Briefly, the innovations in Moore’s Operational Excellence Zone are categorized as follows:
Value Engineering Innovation. Businesses with this type of innovation find ways to focus on a particular offer and dramatically drive down associated costs. Companies benefiting from value-engineering innovations include Bic pens, Southwest Airlines and Motel 6.
Integration Innovation. Innovations of this nature involve delivering complete solutions to meet a particular demand, ideally at a low cost and with reduced complexity. Among the companies that have successfully used integration innovations are Yahoo!, Microsoft, SAP and Lego.
Process Innovation. These types of innovations center on establishing deep process differences that separate businesses from their competition.

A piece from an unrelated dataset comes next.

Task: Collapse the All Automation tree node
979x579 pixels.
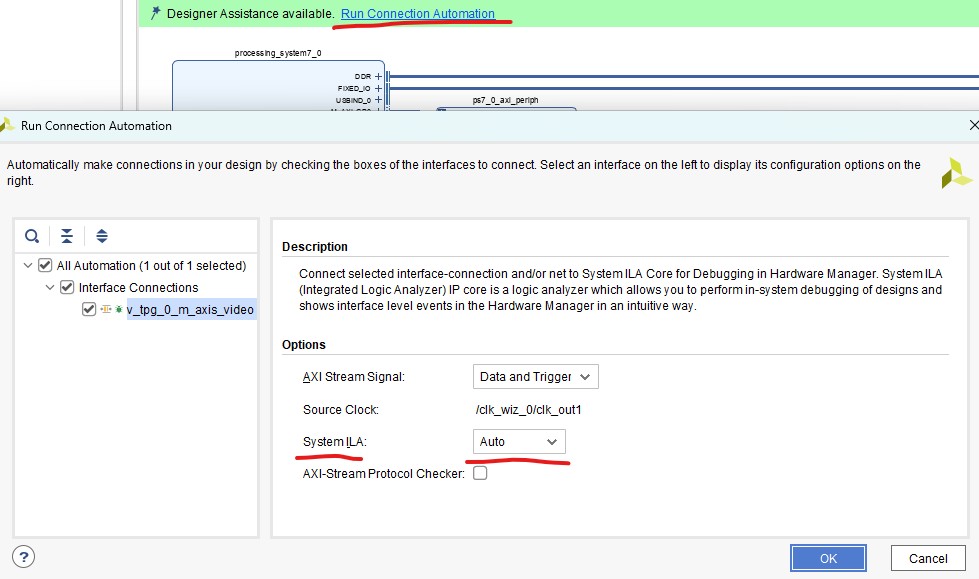Action: click(x=27, y=266)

Dell’s deconstruction of the retail PC sales model is a good example, as is Salesforce.com’s idea of using the Internet to deliver software applications as services rather than products.
Value Migration Innovation. This describes innovations that allow businesses to switch to related products or services. Oftentimes a change in the company’s business model is required as well. Examples of businesses with successful value migration innovations include Kodak, Sabre and Marvel Comics, the latter which has watched its value migrate from print media to licensable intellectual property.

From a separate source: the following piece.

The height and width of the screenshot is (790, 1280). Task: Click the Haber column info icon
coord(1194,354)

While outsourcing is no longer an innovation — companies have been doing it for years —its processes could be applied to businesses in mature markets attempting to influence operational innovations.
When you think about it, software development has benefitted from those same processes. For years — even decades — the software industry has relied on the heroic efforts of individual programmers, while never seeing significant improvements in its overall development processes. Slowly though, processes have become strengthened to the point where you can contract with a company to develop software and have some assurance that the programmers have the skills and a style you are looking for. Outsourced software development firms today aren’t just providing individual programmers; they are providing a more predictable process.Whether it’s CMMI or simply Agile methodology, we’ve come a long way.
Another way outsourcing can help achieve operational efficiencies is by improving the software a business uses, thereby allowing the business to better serve its customers. For example, we offered services to a bus company, a client underwhelmed with its off-the-shelf software applications. Outsourcing is a way to provide them with custom applications that help with bus scheduling, staffing and maintenance. Custom software is ultimately a way for the bus company to improve its overall service and the value it provides.